In the heavy duty equipment world there has always been an unspoken battle between the OEM (Original Equipment Manufacturer) and the Aftermarket and/or Independent Dealers. The rift goes back roughly 100 years when the first automotive dealers began popping up in mass. Ford, GM, Chrysler as well as long gone brands like Plymouth, Auburn and Hudson all kept an efficient supply chain including the service department, dealership, wholesaler and manufacturer.
They made sure that car owners returned to the dealer for service and maintenance by creating OEM only parts. Aftermarket parts were virtually non-existent and the ones that were manufactured were of poor quality or were hand crafted by small service shops. OEM Dealers reigned king up until the mid 1990s when Aftermarket Parts became less expensive and the quality matched or exceeded OEM Specs. Many dealerships saw a loss of service revenue. Today in 2017 the right to repair issue between OEM and Independent Shops is an ever increasing debate.

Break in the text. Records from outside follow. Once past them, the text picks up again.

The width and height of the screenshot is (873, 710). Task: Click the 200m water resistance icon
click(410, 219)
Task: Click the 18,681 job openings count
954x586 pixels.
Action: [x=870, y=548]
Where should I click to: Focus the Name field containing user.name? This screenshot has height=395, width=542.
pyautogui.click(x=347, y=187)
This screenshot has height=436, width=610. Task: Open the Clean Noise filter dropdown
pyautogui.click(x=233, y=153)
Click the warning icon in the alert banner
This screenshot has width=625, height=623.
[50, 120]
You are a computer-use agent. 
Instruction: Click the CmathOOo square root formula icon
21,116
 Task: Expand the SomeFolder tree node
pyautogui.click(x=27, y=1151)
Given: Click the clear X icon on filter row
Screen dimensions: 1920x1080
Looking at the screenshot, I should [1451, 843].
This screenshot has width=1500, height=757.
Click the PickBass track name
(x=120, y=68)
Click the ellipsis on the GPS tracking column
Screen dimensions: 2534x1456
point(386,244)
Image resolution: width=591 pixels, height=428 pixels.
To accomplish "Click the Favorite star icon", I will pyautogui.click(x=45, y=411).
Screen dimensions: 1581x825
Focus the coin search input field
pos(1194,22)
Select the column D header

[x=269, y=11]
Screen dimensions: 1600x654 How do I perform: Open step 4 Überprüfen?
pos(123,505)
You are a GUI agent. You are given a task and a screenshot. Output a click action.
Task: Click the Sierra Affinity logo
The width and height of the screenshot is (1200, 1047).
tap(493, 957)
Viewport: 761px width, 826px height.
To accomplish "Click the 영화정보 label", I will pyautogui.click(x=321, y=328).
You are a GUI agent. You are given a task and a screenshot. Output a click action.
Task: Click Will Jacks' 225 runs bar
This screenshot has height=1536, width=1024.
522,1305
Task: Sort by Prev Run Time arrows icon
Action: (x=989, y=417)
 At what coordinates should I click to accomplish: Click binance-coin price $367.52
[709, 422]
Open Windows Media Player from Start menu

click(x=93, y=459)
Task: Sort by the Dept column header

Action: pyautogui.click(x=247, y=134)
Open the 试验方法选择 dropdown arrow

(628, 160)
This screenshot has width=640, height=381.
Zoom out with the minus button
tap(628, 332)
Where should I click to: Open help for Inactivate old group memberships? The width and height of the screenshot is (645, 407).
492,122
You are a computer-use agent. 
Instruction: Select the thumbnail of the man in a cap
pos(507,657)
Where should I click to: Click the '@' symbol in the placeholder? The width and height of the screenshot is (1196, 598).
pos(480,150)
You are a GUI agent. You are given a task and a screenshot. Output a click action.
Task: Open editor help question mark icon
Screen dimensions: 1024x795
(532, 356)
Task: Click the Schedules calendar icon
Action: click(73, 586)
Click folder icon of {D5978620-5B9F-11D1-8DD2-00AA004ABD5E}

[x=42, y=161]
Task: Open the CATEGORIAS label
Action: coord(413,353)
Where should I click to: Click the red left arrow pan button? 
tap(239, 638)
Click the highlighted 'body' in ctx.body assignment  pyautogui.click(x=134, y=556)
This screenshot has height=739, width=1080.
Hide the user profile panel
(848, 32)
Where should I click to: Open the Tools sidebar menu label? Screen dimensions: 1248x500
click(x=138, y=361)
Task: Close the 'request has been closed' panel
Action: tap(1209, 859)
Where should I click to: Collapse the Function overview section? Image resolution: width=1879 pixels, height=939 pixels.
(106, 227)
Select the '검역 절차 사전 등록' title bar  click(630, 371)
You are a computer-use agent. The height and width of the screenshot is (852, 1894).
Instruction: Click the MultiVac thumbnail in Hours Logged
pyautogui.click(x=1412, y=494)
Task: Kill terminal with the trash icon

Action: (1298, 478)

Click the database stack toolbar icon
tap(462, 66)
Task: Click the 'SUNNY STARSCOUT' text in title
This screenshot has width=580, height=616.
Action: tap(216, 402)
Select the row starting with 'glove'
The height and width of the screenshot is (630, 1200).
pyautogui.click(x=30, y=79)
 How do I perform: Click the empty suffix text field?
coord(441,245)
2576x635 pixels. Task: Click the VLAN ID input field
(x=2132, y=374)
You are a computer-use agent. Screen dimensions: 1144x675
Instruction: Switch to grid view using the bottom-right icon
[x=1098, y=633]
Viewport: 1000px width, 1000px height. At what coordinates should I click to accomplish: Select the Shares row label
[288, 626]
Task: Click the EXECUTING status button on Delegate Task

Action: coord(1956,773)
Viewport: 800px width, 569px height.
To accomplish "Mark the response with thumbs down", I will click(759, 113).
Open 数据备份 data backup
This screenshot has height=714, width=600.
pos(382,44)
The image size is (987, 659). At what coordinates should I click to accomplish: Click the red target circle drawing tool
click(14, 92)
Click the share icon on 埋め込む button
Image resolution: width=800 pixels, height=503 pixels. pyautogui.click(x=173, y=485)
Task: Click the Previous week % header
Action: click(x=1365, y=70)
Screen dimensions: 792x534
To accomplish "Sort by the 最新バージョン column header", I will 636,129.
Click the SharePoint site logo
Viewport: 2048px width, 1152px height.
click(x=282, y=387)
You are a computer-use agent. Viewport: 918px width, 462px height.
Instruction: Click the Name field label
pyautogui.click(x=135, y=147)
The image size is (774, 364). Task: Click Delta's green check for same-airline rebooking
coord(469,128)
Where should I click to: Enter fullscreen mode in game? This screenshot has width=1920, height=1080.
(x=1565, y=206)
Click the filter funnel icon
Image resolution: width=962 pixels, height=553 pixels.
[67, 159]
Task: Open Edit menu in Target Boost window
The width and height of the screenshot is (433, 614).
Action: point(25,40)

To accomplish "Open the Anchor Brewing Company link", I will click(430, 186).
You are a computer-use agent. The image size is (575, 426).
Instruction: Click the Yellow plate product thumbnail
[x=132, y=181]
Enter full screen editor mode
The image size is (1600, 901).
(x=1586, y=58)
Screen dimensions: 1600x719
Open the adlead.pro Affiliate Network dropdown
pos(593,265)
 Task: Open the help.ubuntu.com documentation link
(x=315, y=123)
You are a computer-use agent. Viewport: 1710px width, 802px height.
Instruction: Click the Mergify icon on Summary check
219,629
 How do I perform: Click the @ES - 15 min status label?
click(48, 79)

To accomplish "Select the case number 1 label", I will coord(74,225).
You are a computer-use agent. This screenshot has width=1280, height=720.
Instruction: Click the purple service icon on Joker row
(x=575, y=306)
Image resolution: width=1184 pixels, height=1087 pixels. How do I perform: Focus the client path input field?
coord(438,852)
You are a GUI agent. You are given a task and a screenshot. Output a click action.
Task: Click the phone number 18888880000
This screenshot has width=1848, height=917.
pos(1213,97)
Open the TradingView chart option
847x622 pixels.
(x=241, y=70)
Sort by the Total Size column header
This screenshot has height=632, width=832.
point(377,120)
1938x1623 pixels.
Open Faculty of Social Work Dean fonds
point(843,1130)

Many customers in the heavy duty equipment industry are upset with OEM Dealers; specifically dealerships over the right-to-repair laws. The issue is that new agriculture and off-road construction equipment now comes equipped with electronic control modules that make it nearly impossible for an owner to service their equipment without going to the dealership. Oftentimes these repairs are quite costly and “hold the customer for ransom”. ECMs in diesel engines were first introduced with the Detroit 60 Series in the late 1980s but became mainstream in the late 1990s to 2000s. Mechanical engines were essentially 100% replaced with electronic engines primarily due to emissions control regulations enacted by the EPA.
New tractors, dozers, and excavators now come jam packed with electronics and computers that have the ability to shut down the vehicle and ping the dealership with machine/service data. All of this new software is also a new point of failure on these machines requiring expensive repairs.
Farmers are fed up with the high prices and slow service at authorized dealers. Going to the dealer over every little issue is getting expensive. It is affecting their bottom lines which are in many cases already tight. When a piece of equipment is sold at a John Deere dealership the customer owns the equipment outright however the license agreement forbids farmers to sue for “crop loss, lost profits, loss of goodwill, loss of equipment … arising from the performance or non-performance of any aspect of the software.”
When there is a will there is a way. Many are finding cheaper alternatives to the dealers by turning to online hacking forums where rigged software is sold to hack into the ECM devices. The software circumvents the John Deere code allowing farmers to once again work on their own farm equipment.
Hacking into the electronic components of a diesel engine is not illegal. As of 2016 the Librarian of Congress announced that tinkering with the electronic components of an engine, vehicle or equipment is no longer a violation of the Digital Millennium Copyright Act (DMCA).
The ruling allows for consumers to make modifications to the ECM for purposes of “good faith security research” and “lawful modification”. Lawful modification dictates that users cannot change or alter any software related to the emissions abatement technology. There are companies that sell DPF Delete Kits and ECM Re-flashes which are still illegal.
The ruling, which is often revisited, came about due to pressure from equipment owners stating they could no longer repair their own vehicles. The Librarian of Congress (head of the Library of Congress) ruled that by not allowing full access to the ECM Software that the vehicles are still partially owned by the manufacturer. Prior to the ruling doing an ECM Tune-up or Performance Upgrade was deemed illegal. Manufacturers claimed that their proprietary code is the businesses’ intellectual property which shouldn’t be edited, enhanced or deleted under penalty of law.
The standard OEM dealer’s response regarding the ruling is that they deem unauthorized access of the ECM Software to be a safety hazard claiming that by changing the software the equipment no longer complies with industry safety/environmental regulations. They fear parts replacements will go unnoticed thus causing potential harm to the driver. The company also stated that the dealer channel is very important because it provides trained technicians that have the expertise to work on specialized equipment at the dealer or in the field. The ECM Software works by giving the dealer remote access to the vehicle to help diagnose issues in real time which would then trigger an on-site service call. Lastly, the dealerships countered with the fact that their vehicles are indeed repairable by owners as all of the technical, diagnostics, parts and operation manuals are available to the public.
The Librarian of Congress ruling expires next year where it will be up for review once again. You can bet the debate will continue for years to come however for the time being farmers and vehicle owners are once again rejoicing a win over the old school dealership model.